Ensemble learning
bagging and boosting are the two major families of ensemble techniques. Most other methods (like stacking, blending, or random subspaces) can be thought of as variations or combinations of these core approaches.
1. Bagging (Bootstrap Aggregating):
- Key Idea: Reduce variance by training multiple models independently and averaging their outputs (for regression) or taking a majority vote (for classification).
- Characteristics:
- Uses bootstrapped datasets (sampling with replacement).
- Models are trained in parallel, so there's no dependency between them.

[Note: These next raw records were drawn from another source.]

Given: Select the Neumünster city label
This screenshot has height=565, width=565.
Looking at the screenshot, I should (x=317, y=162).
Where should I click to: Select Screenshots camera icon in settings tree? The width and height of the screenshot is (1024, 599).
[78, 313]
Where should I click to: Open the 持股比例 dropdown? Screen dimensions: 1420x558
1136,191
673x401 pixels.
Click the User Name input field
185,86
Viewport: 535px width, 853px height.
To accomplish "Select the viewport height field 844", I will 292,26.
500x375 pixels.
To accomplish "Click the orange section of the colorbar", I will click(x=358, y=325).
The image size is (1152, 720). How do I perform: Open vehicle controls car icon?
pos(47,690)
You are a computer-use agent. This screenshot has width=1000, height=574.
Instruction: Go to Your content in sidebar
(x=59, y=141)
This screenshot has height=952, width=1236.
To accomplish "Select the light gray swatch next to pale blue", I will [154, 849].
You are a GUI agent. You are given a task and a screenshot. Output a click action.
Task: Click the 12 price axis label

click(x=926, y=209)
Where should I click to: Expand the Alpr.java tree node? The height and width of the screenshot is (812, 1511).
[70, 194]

- Works best with models that have high variance (e.g., decision trees).
- Example:
- Random Forest: Combines decision trees by training each tree on a random subset of data and features, then aggregates predictions.
2. Boosting:
- Key Idea: Reduce bias by sequentially training models, where each model corrects the mistakes of its predecessor.
- Characteristics:
- Models are trained in sequence, with each one focusing on the errors of the previous models.
- Weights are updated to give more importance to misclassified examples.
- Works best with weak learners (e.g., shallow decision trees).
- Examples:
- AdaBoost: Increases weights on misclassified samples.
- Gradient Boosting: Optimizes a loss function by training models sequentially to minimize residuals.
- XGBoost, LightGBM, CatBoost: Variants of Gradient Boosting with improved speed and accuracy.
Comparison Between Bagging and Boosting:
Feature | Bagging | Boosting |
---|---|---|
Goal | Reduce variance | Reduce bias |
Training | Parallel (independent models) | Sequential (models dependent) |
Focus | Equal treatment of all samples | Focus on hard-to-predict samples |
Overfitting Risk | Lower | Higher if not tuned well |
Examples | Random Forest, Bagged Trees | AdaBoost, Gradient Boosting |
Why Some People Focus on Just Bagging and Boosting
- These two are the foundation of most ensemble methods.
- Stacking, blending, and others often combine aspects of bagging and boosting.